Overcoming the healthcare challenges of a post-COVID world requires a commitment to these 3 principles

We have the power to prevent the dystopian healthcare future described above if stakeholders align around three priorities.

  1. Refocus our healthcare systems on creating value, not volume. Value-based healthcare is not new. We contributed to the World Economic Forum’s latest report from its Global Coalition for Value in Healthcare, in which we argue that value-based healthcare represents the clearest path to overcoming public health’s solvency crisis and closing the gap between what patients want from healthcare and what they receive. (In our survey, healthcare consumers were half as likely to feel “cared for” as their doctors presumed.) This means transitioning from a healthcare system where the product is treatments and therapies to one where the product is the outcomes that matter to patients.
  2. Increase adoption of innovative technologies, especially artificial intelligence (AI). The concept of using AI to transform healthcare is also not new, but we stand today at a crossroads: AI can solve almost any healthcare puzzle—from designing a fully personalized cancer vaccine in weeks to choosing clinical trial sites to increase participant diversity. So, what’s stopping it from revolutionizing drug R&D, care delivery, early disease detection and more? Access to usable, representative data is one obstacle, but the more significant one is adoption resistance. To overcome it, we must ensure that (1) clinicians see AI as augmenting, not replacing, what they do and (2) the public trusts the algorithms—even if they don't understand them.
  3. Pursue policies that align stakeholder incentives around solving these challenges. Due to fragmentation in our health systems, especially in the U.S., drastic changes to how we deliver, measure and reward healthcare all crash against a familiar barrier: mismatched stakeholder incentives. Governments must step in with policies that open the right channels for stakeholders to come together by aligning incentives in ways that wouldn’t otherwise be possible. By stepping in to certify algorithms’ safety and transparency, for instance, or mandating that health systems measure and publish a core set of metrics that measure value delivery, governments can incentivize stakeholders to make needed changes. 

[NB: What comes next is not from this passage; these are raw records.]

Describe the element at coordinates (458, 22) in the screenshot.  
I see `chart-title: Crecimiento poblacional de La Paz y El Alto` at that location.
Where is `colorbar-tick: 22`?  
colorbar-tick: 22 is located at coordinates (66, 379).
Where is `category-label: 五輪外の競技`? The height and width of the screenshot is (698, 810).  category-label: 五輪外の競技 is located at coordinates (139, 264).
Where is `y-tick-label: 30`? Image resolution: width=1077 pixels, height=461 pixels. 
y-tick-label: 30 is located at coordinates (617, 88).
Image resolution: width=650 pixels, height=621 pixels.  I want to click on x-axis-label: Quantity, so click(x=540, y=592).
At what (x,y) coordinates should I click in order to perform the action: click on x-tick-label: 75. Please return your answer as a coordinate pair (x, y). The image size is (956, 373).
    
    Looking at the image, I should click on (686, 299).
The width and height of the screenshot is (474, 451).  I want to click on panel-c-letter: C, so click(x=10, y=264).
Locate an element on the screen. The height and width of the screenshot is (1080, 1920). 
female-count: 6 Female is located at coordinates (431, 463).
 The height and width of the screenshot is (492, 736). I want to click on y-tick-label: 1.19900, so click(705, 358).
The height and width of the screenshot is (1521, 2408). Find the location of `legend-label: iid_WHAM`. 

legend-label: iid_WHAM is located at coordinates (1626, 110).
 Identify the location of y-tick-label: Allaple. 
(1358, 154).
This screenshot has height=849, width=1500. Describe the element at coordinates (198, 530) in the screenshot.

The stakeholders that matter recognize that healthcare is broken. At the same time, the technology to fix it exists. So, the raw ingredients are there, but what’s missing is systems-level thinking shared across the players needed to make it reality. Here’s what we recommend:

  1. Transcend your silos to take in the broader perspective.
  2. Have a lofty goal focused on population-level health.
  3. Let the private sector bring innovation. 
  4. Look to the public sector to make policies that incentivize the right behaviors. 

With the tight alignment between the public and private sectors, we can come together around a shared ambition that’s sufficiently powerful to alter the course of world evolution.